Risk graph for Ewing's sarcoma cases. (A) represents the risk score chart based on the risk of the cases in order from ground to high. (B) represents the graph of survival and death of the cases. (C) represents the expression of METTL14 and YTHDF2 in high and low risk groups.
Examination of the prognostic model of Ewing’s sarcoma
The ROC diagnostic curve indicated (Fig. 7A) that the constructed prognostic model predicts the 1-year, 3-year, and 5-year survival rates with an accuracy above 50%. Also, as depicted in Fig. 7B, the area under the curve of the ROC curve for the diagnosis of risk, survival status, age, and sex with clinical information is greater than 0.5. The calibration plot depicts (Fig. 7C) that the starting point and focus of the predicted survival largely overlap, which further illustrates the accuracy of our constructed prognostic model. In contrast, we constructed a line graph (Fig. 7D) and were able to predict the survival rate of patients more accurately using the line graph.

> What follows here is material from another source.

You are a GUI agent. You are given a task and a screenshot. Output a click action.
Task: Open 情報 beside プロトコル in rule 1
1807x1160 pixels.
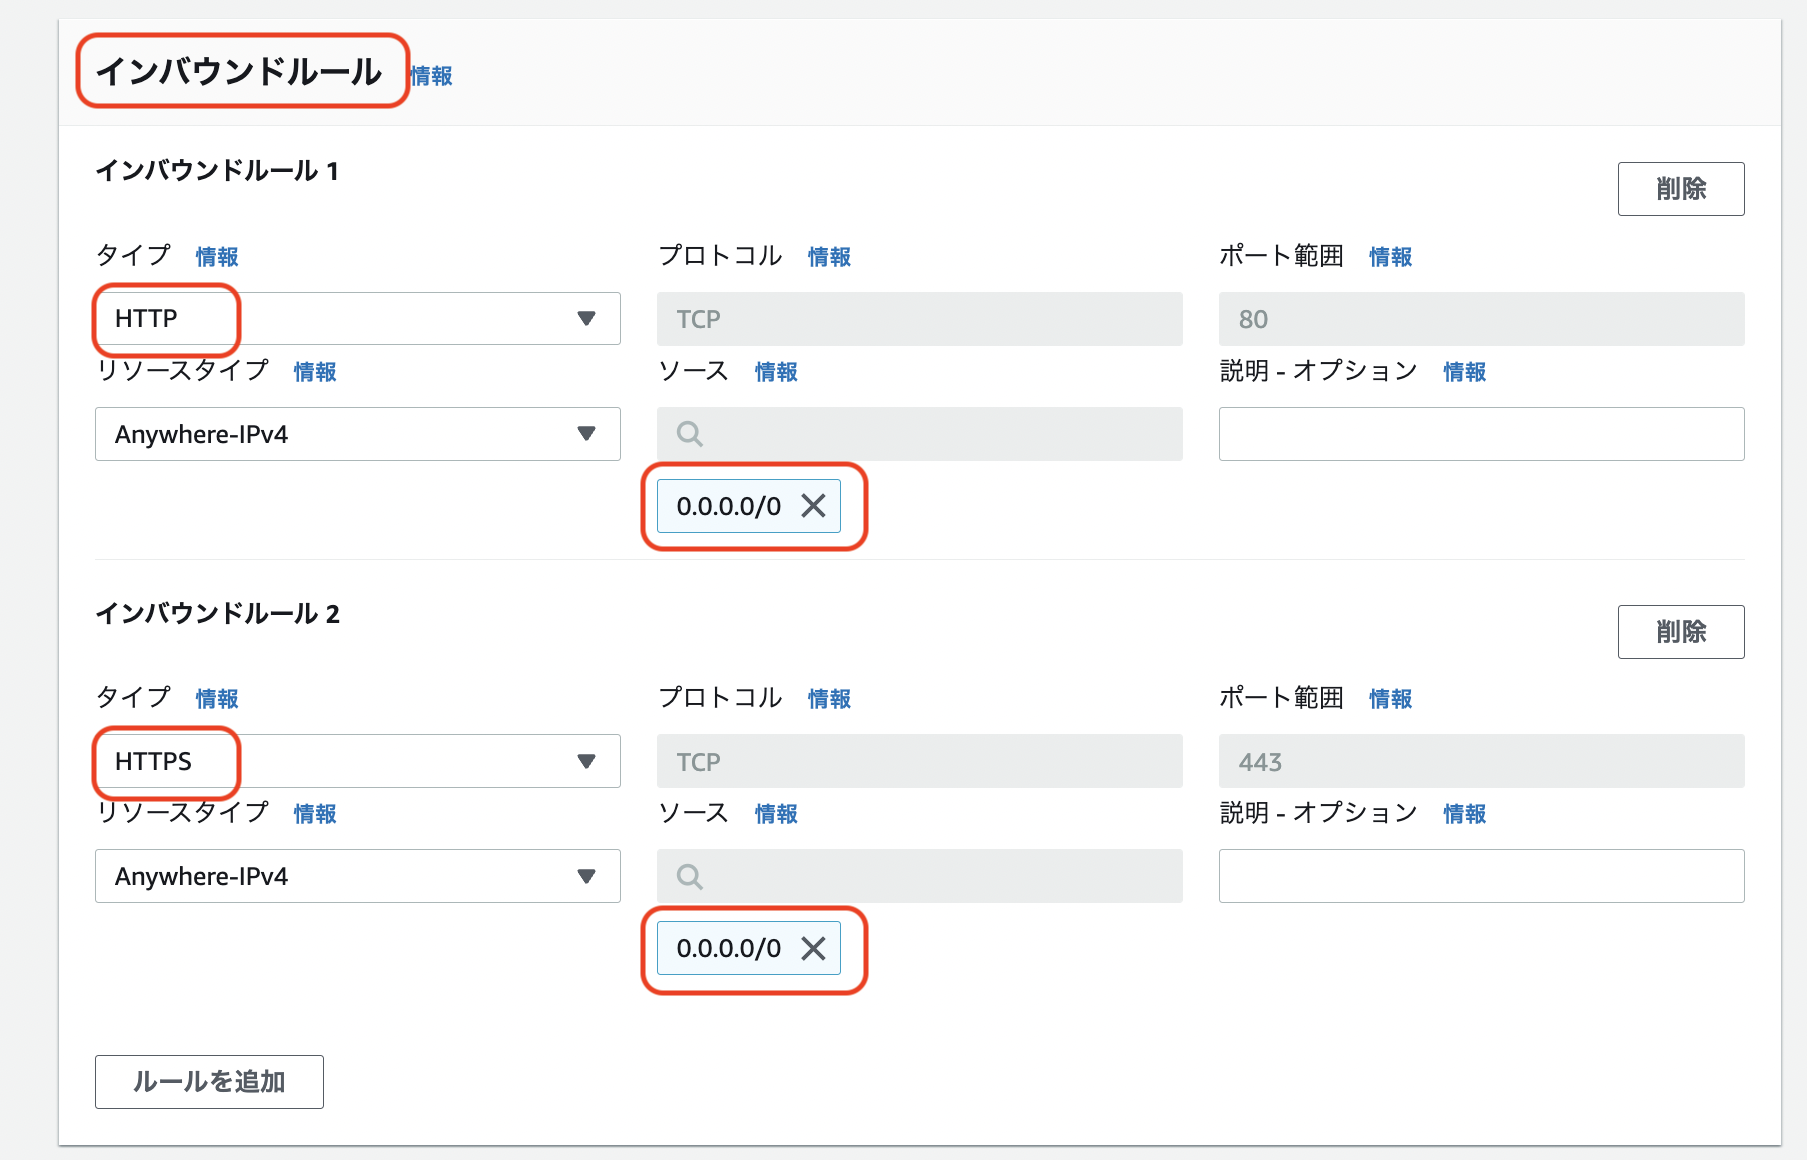pos(829,257)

A test plot of the prognostic model of Ewing's sarcoma. (A) represents the accuracy of predicting the probability of survival at 1,3 and 5 years. (B) indicates the accuracy of the diagnostic clinical information. (C) represents the calibration curve for predicting patient survival. (D) represents the column line plot for predicting the probability of patient survival.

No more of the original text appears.